The trade of Harris is a good start. The Dolphins were able to take a player who was almost assuredly not going to make the team and flip him into a 7th-round draft selection, which Miami could use as a piece to trade up in the draft, flip for a veteran at a discount or use as a lottery ticket and make a selection in the draft with.
Who else might be sensible trade candidate for the Dolphins as they look to stockpile picks for next year’s NFL Draft? Here are three sensible candidates who could be moved.
OT Julien Davenport
Davenport came over to the Dolphins courtesy of the Laremy Tunsil deal — he was effectively a “throw in” player to help the Dolphins swallow the prospect of dealing away their left tackle and not having a feasible player to step in behind him. But Davenport is also a 25-year old offensive tackle with plenty of physical tools. He entered the league with the knowledge of needing time and patience to develop and, with a $2.13M salary, he’s fairly cheap.
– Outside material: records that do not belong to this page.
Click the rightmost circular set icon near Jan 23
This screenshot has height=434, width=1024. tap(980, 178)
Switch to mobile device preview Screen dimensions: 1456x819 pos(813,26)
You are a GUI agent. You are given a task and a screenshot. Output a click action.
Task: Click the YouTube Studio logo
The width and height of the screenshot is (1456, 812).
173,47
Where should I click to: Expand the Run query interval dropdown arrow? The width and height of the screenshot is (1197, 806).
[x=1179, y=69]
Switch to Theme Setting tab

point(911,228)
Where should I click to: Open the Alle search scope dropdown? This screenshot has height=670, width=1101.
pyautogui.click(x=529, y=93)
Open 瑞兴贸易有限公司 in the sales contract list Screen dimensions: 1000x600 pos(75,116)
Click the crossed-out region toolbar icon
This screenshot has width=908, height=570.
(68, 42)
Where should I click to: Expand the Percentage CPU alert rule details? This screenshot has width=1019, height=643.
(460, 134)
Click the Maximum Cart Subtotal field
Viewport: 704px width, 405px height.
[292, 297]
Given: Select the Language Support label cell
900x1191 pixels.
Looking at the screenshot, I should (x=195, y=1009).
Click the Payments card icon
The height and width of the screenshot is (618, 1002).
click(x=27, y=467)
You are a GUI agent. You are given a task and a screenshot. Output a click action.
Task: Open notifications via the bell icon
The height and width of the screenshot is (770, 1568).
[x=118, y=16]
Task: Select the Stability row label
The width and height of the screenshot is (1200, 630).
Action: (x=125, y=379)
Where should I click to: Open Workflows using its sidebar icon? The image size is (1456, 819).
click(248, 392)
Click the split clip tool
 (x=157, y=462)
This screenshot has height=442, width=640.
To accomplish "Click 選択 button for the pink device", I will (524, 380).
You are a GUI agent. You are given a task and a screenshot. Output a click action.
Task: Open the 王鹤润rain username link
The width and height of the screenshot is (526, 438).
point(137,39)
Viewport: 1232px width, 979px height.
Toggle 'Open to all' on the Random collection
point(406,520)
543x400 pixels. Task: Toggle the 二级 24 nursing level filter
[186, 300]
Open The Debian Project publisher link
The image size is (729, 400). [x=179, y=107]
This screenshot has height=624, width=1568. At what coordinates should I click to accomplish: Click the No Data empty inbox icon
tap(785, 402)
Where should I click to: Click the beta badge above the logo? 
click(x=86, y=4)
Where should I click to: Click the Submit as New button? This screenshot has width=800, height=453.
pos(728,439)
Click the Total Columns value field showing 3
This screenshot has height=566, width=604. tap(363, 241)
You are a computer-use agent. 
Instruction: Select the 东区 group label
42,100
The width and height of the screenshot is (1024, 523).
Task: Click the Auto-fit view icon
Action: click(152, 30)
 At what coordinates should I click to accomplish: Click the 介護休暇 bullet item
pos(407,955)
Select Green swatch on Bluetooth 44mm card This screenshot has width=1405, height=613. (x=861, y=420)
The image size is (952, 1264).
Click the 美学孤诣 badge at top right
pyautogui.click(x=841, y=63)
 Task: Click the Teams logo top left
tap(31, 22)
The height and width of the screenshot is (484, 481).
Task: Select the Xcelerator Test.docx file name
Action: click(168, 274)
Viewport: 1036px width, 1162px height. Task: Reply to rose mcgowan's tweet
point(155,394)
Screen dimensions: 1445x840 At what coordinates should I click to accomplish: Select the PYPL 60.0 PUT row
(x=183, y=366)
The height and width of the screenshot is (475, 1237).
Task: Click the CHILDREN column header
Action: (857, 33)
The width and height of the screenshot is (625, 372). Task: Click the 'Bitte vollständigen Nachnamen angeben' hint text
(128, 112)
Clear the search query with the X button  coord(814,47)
Davenport might become expendable if Austin Jackson wrangles the starting tackle job from the jump — although his expendability may hinge on the competency of OGs Solomon Kindley and Michael Deiter, too. If they perform well enough to push veteran OL Jesse Davis from the starting line up so he can serve as a utility blocker and as the swing tackle, Davenport may be worth flipping for a late pick to a tackle hungry team.
RB Kalen Ballage
Consider Ballage in the same boat as Harris. He’s as good as gone based on the Dolphins’ roster decisions. But is there a team out there that liked Ballage in the pre-draft process who would be willing to take a late flyer on him? If that’s the case, the Dolphins shouldn’t think twice. Between the new bodies in Jordan Howard, Matt Breida and Malcolm Perry — plus Ballage being third on the returning RB pecking order behind Patrick Laird and Myles Gaskin — this transaction is a no brainer if they get a suitor.
QB Josh Rosen
Yes, it is that time of year again for Josh Rosen. For the second consecutive year, the former top-10 overall pick has seen his team draft a quarterback in the top-5 of the NFL Draft. It’s an unfortunate set of circumstances for Rosen, whose NFL career has been anything but stable thus far. The Dolphins rolled the dice on him in 2019, hoping to skip the line in needing to draft a quarterback by picking him up at a discount. It didn’t work.
The challenge for Miami now is that when you consider his youth, cost, positional value, the investment Miami made to acquire him, the age of starter Ryan Fitzpatrick and the durability questions with new quarterback Tua Tagovailoa, Rosen is probably worth more to the Dolphins as a cheap developmental backup who may see his stock rebound with some long-term investment and coaching than he’d be worth in a trade. The Dolphins would need to get close to their initial investment to move Rosen and with veteran quarterbacks Andy Dalton and Cam Newton on the free agent market, it is hard to imagine a team will pony up draft picks to acquire the unknown when there are far superior quarterbacks on the open market.